I was thinking of making them a wooden pallet planter box and fill it with foods they like and need in their diet? What do you peeps think would be the best things to grow just for the chickens? My backyard garden is fenced in with chicken coop wire, that is where I got the leftover wire to make coop when roo showed up...Any ideas?


----------



## Energyvet (Jul 25, 2012)

I wouldn't go through the trouble because whatever you give them they will eat to the ground. Might be better to just toss in beet greens, carrot tops, extra lettuce and such as it arises. Mine used to love clover so I gave him that as often as I would find it growing.


----------



## BootedBantam (Aug 31, 2012)

So a variety of green leafy veggies and leaves. I am building the box to put inside to grow for winter, Not planning on bringing in the whole garden just a few roots,( you pick roots from your garden before winter and plant in box to keep alive for spring) just enough to feed fam and chicken.
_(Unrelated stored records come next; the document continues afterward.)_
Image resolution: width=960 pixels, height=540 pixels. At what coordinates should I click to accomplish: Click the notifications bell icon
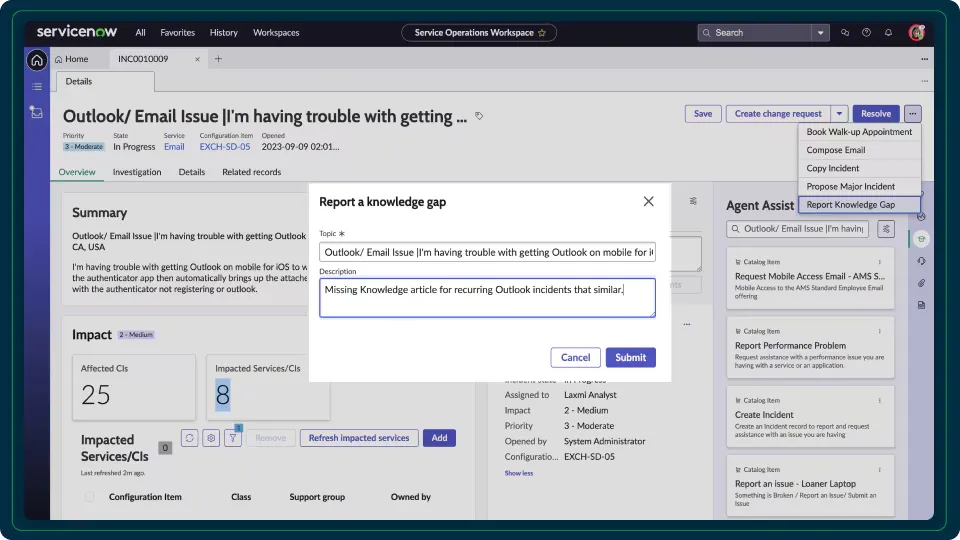pyautogui.click(x=888, y=32)
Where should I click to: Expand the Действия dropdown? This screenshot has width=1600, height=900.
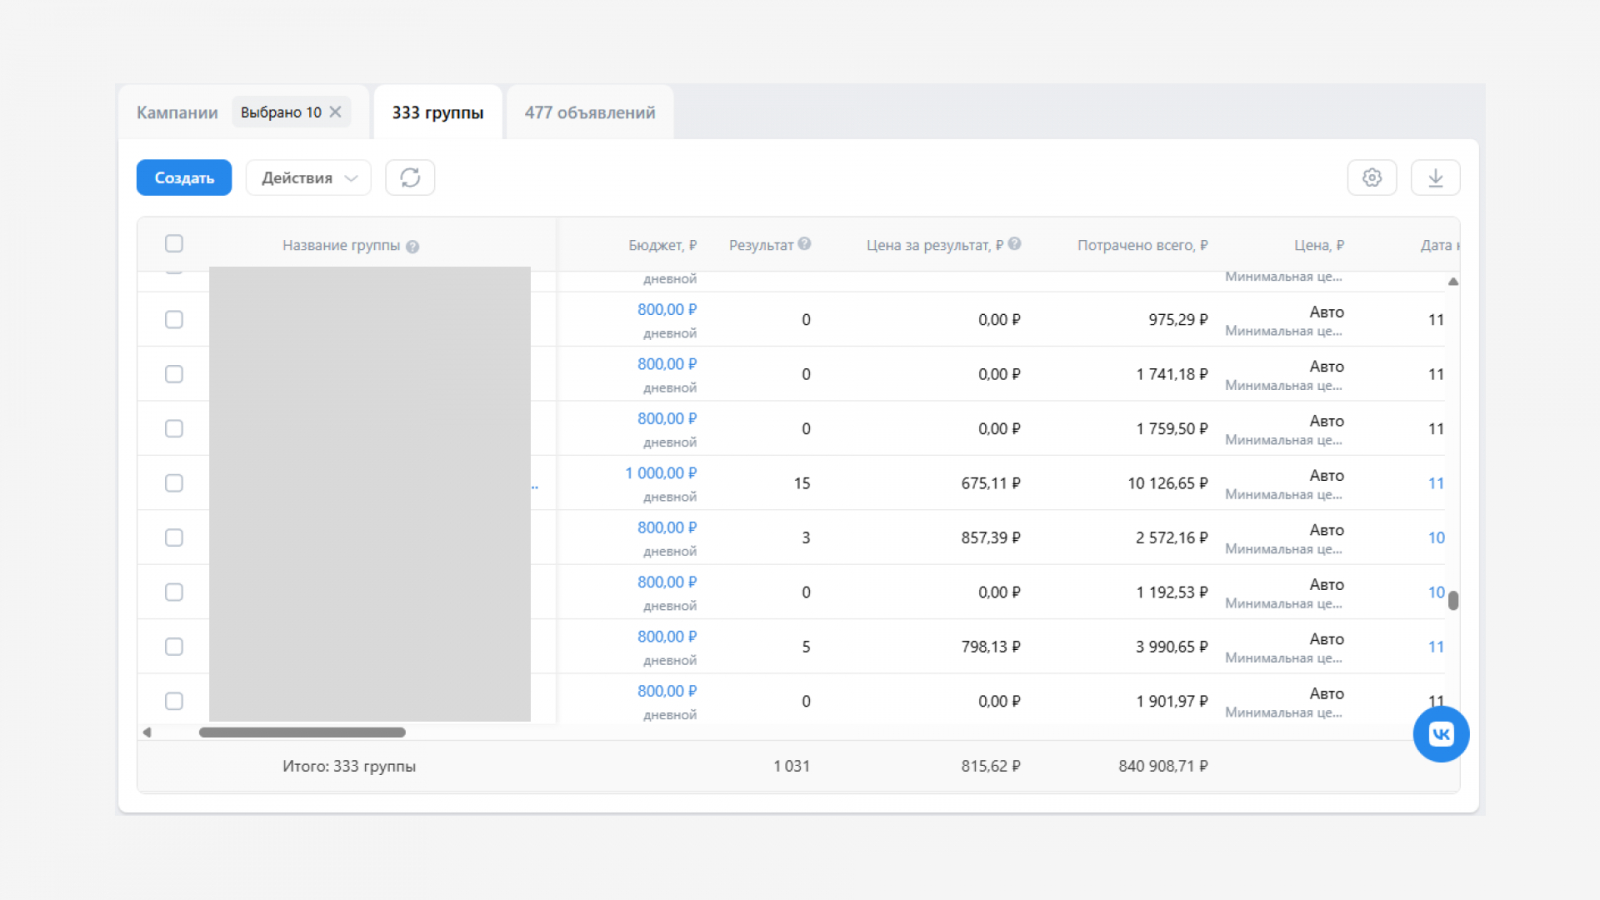pyautogui.click(x=308, y=178)
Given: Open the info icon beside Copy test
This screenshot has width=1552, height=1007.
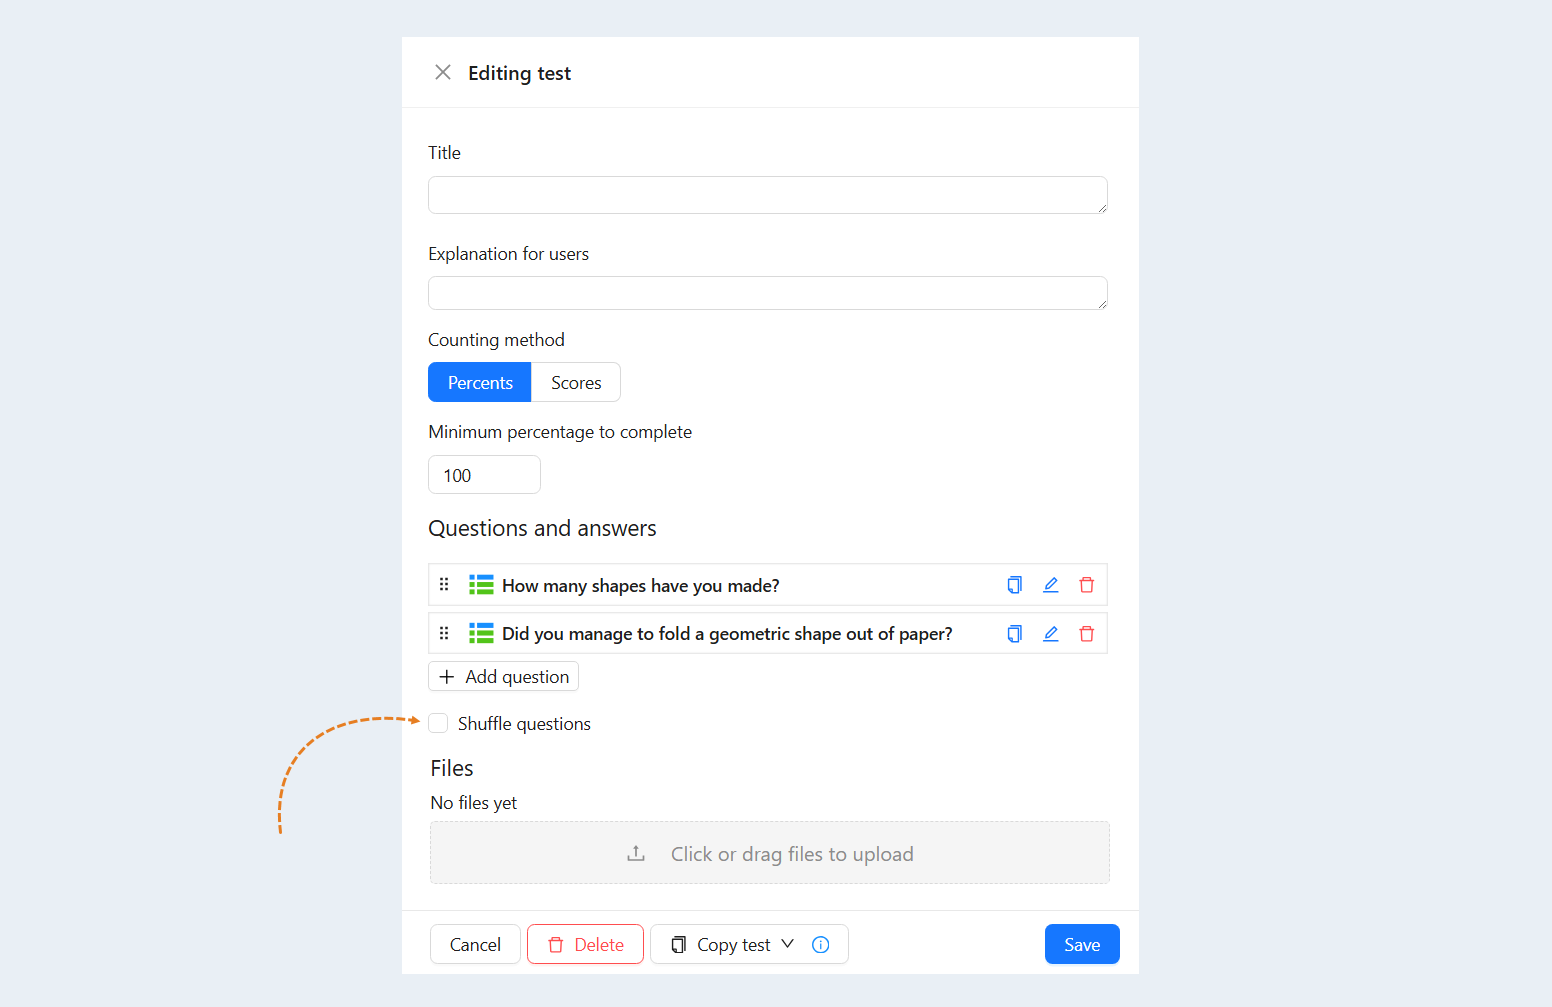Looking at the screenshot, I should pos(820,944).
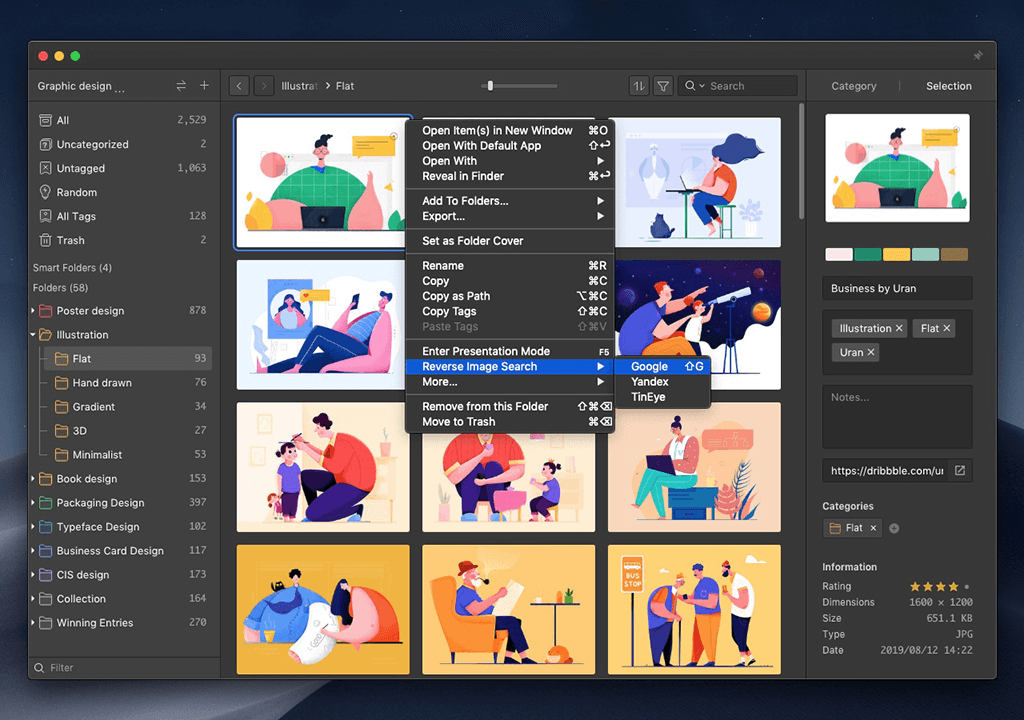Remove the Flat category chip
The image size is (1024, 720).
[x=873, y=528]
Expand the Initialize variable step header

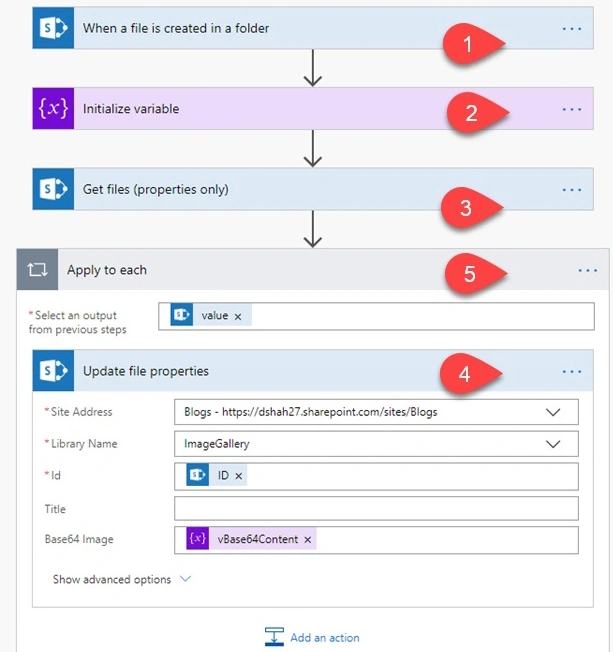[x=313, y=109]
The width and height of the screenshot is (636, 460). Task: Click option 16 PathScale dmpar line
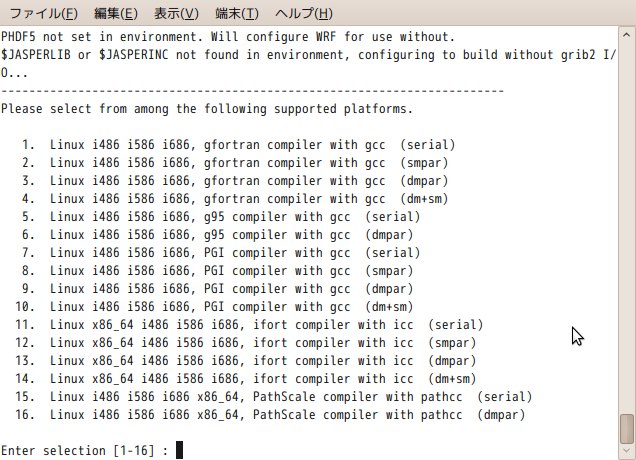[270, 415]
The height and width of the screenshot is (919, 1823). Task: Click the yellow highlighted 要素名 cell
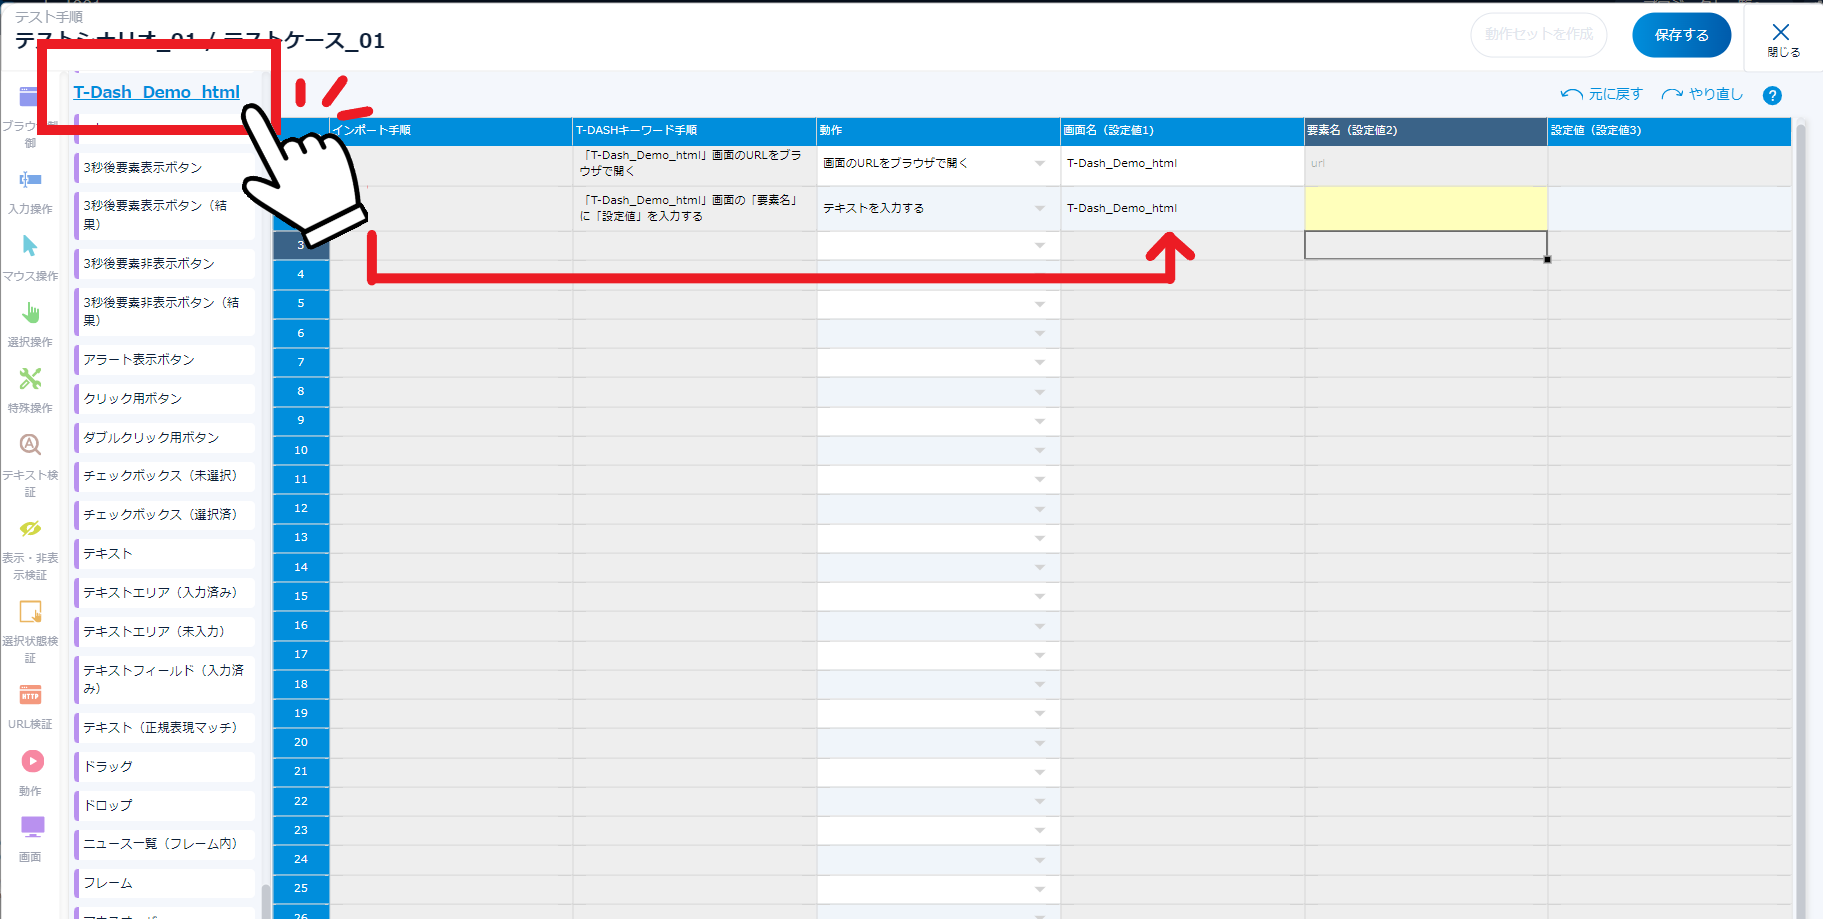(1425, 209)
I grow my own food, so I wanted to know what to grow extra this winter for him. I already started drying out sunflower seeds. 

Love love all the advice...My man keeps shutting the computer on me saying "are you in chicken land again?" 

After your lavender advice, I ordered lavendeer seeds and eucalyptus seeds to grow around or hang in pots near coop.


----------



## Energyvet (Jul 25, 2012)

I've head very good success with root crops like beets and carrots. Do easy to grow and you can harvest and plant again every few weeks. Lettuce is the same. Pick and start some new seeds. Grows fast and easy to restart over and over. Mellon and pumpkins will give you lots of green to feed them while you get a few squash or melons or pumpkins to eat. Dandalion is very easy and you can make tea. Same with camomile. Rosemary will grow into a big bush outside once it's winter hardy after 3 years. Also alum is pretty, is good to eat and grows very easily. Well just some ideas off the top of my head. I'm inching toward being self sustaining with my food. Not even close yet, but inching bit by bit. Now that my husband left, I imagine I will move much more quickly along those lines. This next year decides if I get to keep my house. That's my biggest immediate goal.


----------



## 7chicks (Jun 29, 2012)

Gosh you sure have a lot on your plate Energyvet. Wish you lived nearby. We'd help you in a heartbeat with the coop and everything. One day at a time and all will work its way out.


----------



## Energyvet (Jul 25, 2012)

You have no idea.... :-/ but I don't want to get into a pity party so I'll just say ..... You have no idea. But ya know, being with chicken people is really become the best part of my day. Or as you say, my visits to chicken land! I've always loved chickens and now I get to indulge myself on line. So I'm feeling optimistic for the future.


----------



## BootedBantam (Aug 31, 2012)

My garden.....The board on the ground is to block off garden when dogs have to be left out alone. All from seed.


----------



## TajMaCluckCoop (Jul 13, 2012)

Wow! Nice garden, love the sunflowers. 

I received some free "chicken salad" seeds with an order from My Pet Chicken. I put half the package in a really big pot and let it grow on my deck, then I moved it into the run when the lettuce mix looked tasty. The girls loved it!!! And then they loved throwing all the dirt out of the pot too! So I scooped it all up and will replant it when it starts to cool a bit. I picked up some seed packets on sale late in the year and will plant those in the pot in the house this winter and then take outside. I think I have beets, carrots and lettuce. I also plant BOSS (black oil sunflower seeds) in the winter and feed them sprouted. Playing in the big pot gives the girls something to do in the winter.


----------



## rob (Jun 20, 2012)

my garden a few weeks ago


----------



## BootedBantam (Aug 31, 2012)

Looks like heaven to me!! I would put a table where you are standing, some nice linens, candles, and prepare to feast!! That is beautiful. How long did it take to get there? What's your favorite crop? And do you use the chicken poop for compost?


----------



## Energyvet (Jul 25, 2012)

Oh oh. You asked for garden photos....


----------



## hollyosborn (Jul 8, 2012)

Looks gorgeous.. my chickens are not allowed ANYWHERE near my garden... they dont match well... after everything is harvested i give them the left over stuff.. ill throw the bad tomatoes and such down to them, but now the new goat likes that stuff and beats them to it.. LOL..


----------



## cogburn (Jul 16, 2012)

I do a little gardening myself..


----------



## rob (Jun 20, 2012)

BootedBantam said:


> Looks like heaven to me!! I would put a table where you are standing, some nice linens, candles, and prepare to feast!! That is beautiful. How long did it take to get there? What's your favorite crop? And do you use the chicken poop for compost?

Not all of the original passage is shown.